> _Directives_:
1. Return the forum post about averaging measurement data from "The query I" up to and including "I being unrealistic?".
2. List the names of all the tables created in the forum post about averaging measurement data.
3. Write what comes next in the forum post about the slow query that averages measurement data, starting after its final sentence.

> _Given passage_:
::::::::
Reputation: 5028
My application allows users to collect measurement data as part of an experiment, and needs to have the ability to report on all of the measurements ever taken.
Below is a very simplified version of the tables I have:
CREATE TABLE EXPERIMENTS(
EXPT_ID INT,
EXPT_NAME VARCHAR2(255 CHAR)
);
CREATE TABLE USERS(
USER_ID INT,
EXPT_ID INT
);
CREATE TABLE SAMPLES(
SAMPLE_ID INT,
USER_ID INT
);
CREATE TABLE MEASUREMENTS(
MEASUREMENT_ID INT,
SAMPLE_ID INT,
MEASUREMENT_PARAMETER_1 NUMBER,
MEASUREMENT_PARAMETER_2 NUMBER
);
In my database there are 2000 experiments, each of which has 18 users. Each user has 6 samples to measure, and would do 100 measurements per sample.
This means that there are 2000 * 18 * 6 * 100 = 21600000 measurements currently stored in the database.
I'm trying to write a query that will get the AVG() of measurement parameter 1 and 2 for each user - that would return about 36,000 rows.
The query I have is extremely slow - I've left it running for over 30 minutes and it doesn't come back with anything. My question is: is there an efficient way of getting the averages? And is it actually possible to get results back for this amount of data in a reasonable time, say 2 minutes? Or am I being unrealistic?
::::::::
> _Raw data_:
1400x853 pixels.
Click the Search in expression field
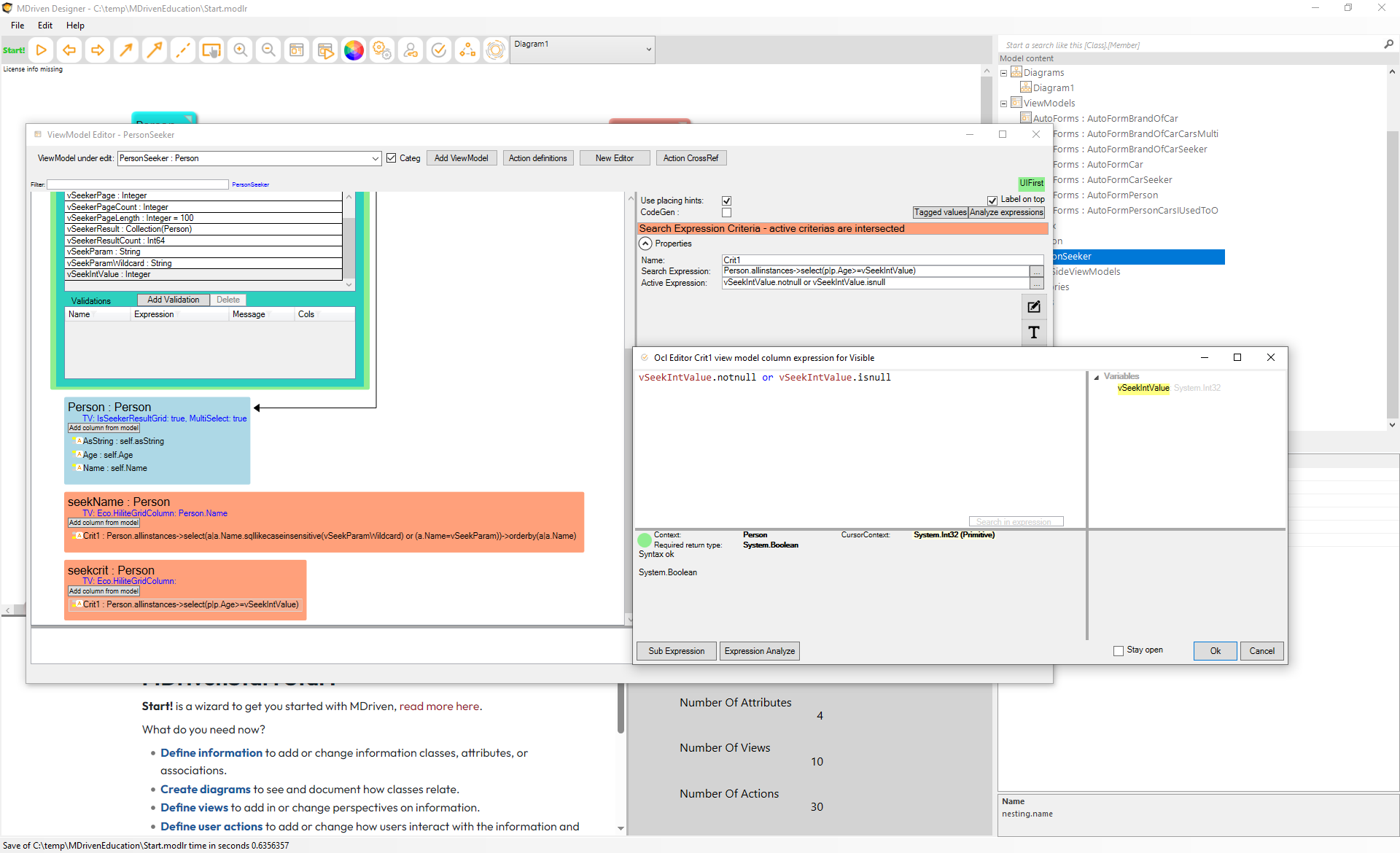point(1015,522)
::::::::
> _Task results_:
1.
The query I have is extremely slow - I've left it running for over 30 minutes and it doesn't come back with anything. My question is: is there an efficient way of getting the averages? And is it actually possible to get results back for this amount of data in a reasonable time, say 2 minutes? Or am I being unrealistic?

2. EXPERIMENTS, USERS, SAMPLES, MEASUREMENTS

3.
Here's (again a simplified version) the query I have:
SELECT
E.EXPT_ID,
U.USER_ID,
AVG(MEASUREMENT_PARAMETER_1) AS AVG_1,
AVG(MEASUREMENT_PARAMETER_2) AS AVG_2
FROM
EXPERIMENTS E,
USERS U,
SAMPLES S,
MEASUREMENTS M
WHERE
U.EXPT_ID = E.EXPT_ID
AND S.USER_ID = U.USER_ID
AND M.SAMPLE_ID = S.SAMPLE_ID
GROUP BY E.EXPT_ID, U.USER_ID
This will return a row for each expt_id/user_id combination and the average of the 2 measurement parameters.
Upvotes: 0
Views: 428
Reputation: 6640
For your query, in any case, the DBMS needs to read the complete measurements table. This is by far the biggest part of data to read, and the part which takes most time if the query is optimized well (will come to that later). That means that the minimum runtime of your query is about the time it takes to read the complete measurements table from whereever it is stored. You can get a rough estimate by checking how much data that is (in MB or GB) and checking how much time it would take to read this amount of data from the harddisk (or where the table is stored). If your query runs slower by a factor of 5 or more, you can be sure that there is room for optimization.
There is a vast amount of information (tutorials, individual hints which can be invaluable, and general practices lists) about how to optimize oracle queries. You will not get through all this information quickly. But if you provide the execution plan of your query (this is what oracle's query optimizer thinks is the best way to fulfill your query), we will be able to spot steps which can be optimized and suggest solutions.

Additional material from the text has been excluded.